Another recent study aimed to assess the impact of dysbiosis associated with malignant disease or concomitant antibiotic use on primary resistance to PD1 blockade in patients with non-small cell lung cancer, renal cell carcinoma and urothelial carcinoma (Routy et al. 2018). Clinical review indicated that patients who received antibiotics had shorter progression-free survival, relapsed sooner, and responded poorly to immune checkpoint inhibitor therapy. Metagenomic sequencing indicated major differences in the composition of gut microbiota based on responsiveness to PD1 blockade. Improved clinical outcomes were similarly associated with increased abundance of Akkermansia and Alistipes species in this report (Routy et al. 2018). To establish causality between gut microbiota composition and responsiveness to anti-PD1 therapy, antibiotic-treated mice were given FMT from responder and non-responder cancer patients and then inoculated with tumor cells to assess the efficacy of immune checkpoint blockade in the xenografts. Importantly, tumor growth was delayed in mice that received FMT from responding patients, whereas FMT from non-responding patients had no such effect (Routy et al. 2018). Response to PD1 blockade was also restored by specific re-colonization of mice with Akkermansia muciniphila and Enterococcus hirae, bacterial strains associated with clinical benefits and shown to induce dendritic cells to secrete IL-12, which is involved in the immunogenicity of PD1 blockade in eubiosis (Routy et al. 2018).
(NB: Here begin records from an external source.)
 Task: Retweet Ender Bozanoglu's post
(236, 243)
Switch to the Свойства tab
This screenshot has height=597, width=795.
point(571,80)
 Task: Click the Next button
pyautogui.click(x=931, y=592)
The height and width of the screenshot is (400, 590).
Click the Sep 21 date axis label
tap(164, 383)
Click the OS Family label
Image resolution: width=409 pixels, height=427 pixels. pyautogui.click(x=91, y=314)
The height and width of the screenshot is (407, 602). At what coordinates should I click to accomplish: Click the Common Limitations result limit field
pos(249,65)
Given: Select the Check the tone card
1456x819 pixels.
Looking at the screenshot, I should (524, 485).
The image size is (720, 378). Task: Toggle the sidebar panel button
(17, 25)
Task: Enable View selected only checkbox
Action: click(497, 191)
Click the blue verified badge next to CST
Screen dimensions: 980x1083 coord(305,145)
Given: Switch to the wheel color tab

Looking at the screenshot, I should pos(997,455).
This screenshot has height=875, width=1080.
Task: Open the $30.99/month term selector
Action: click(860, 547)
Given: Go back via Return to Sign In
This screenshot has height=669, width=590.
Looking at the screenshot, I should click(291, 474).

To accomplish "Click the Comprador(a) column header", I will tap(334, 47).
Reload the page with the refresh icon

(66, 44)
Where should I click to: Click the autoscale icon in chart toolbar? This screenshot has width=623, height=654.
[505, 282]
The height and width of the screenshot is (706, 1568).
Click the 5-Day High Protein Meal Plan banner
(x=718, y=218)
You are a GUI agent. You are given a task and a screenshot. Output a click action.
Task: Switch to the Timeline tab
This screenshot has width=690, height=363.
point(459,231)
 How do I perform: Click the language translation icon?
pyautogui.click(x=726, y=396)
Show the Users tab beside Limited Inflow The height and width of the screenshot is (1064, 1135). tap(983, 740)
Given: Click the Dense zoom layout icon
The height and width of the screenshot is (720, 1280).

Finally, strong correlation between commensal microbial composition and clinical response to immune checkpoint inhibitors in patients diagnosed with metastatic melanoma was recently demonstrated (Matson et al. 2018). Thus, integrated metagenomic analysis identified 10 microbial species differentially enriched in the intestines of responders vs. non-responders to anti-PDL1 or anti-CTLA4 therapy. Bacterial species more abundant in responders included Bifidobacterium longum, Collinsella aerofaciens, Enterococcus faecium, Lactobacillus spp. and Veillonella parvula. FMT from patients to germ-free mice recapitulated the patient phenotypes and animals reconstituted with responder microbiota had increased numbers of tumor antigen-specific CD8+ T cells in their tumor microenvironments (Matson et al. 2018). Anti-PDL1 was highly effective in mice colonized with responder microbiota while it remained completely ineffective in mice receiving FMT from non-responder patients (Matson et al. 2018).

5 Conclusions

Tumorigenesis, the process of host cells opting for cheating over cooperation and breaking the rules of multicellular life, has been the source of much suffering. Advances in preventing cancer that may ultimately destroy the host are eagerly awaited. There is now hope that increasing knowledge about the human commensal microbial community, and in particular the gut microbiota, will give valuable insights into the evolution and ecological interactions of host-cancer-microbiota relationship and identify new molecular targets for preventing and treating cancer. There is already evidence for the importance of eubiosis, which supports the intestinal barrier and gut-associated lymphoid tissue by enhancing innate and adaptive immunity and creating a tumor microenvironment that becomes unwelcoming to cancer cells in the gastrointestinal tract and beyond. Additional research is needed to identify microbial metabolites and specific molecular mechanisms by which individual strains or well-defined consortia of gut microbiota can be utilized in the prevention and treatment of cancer.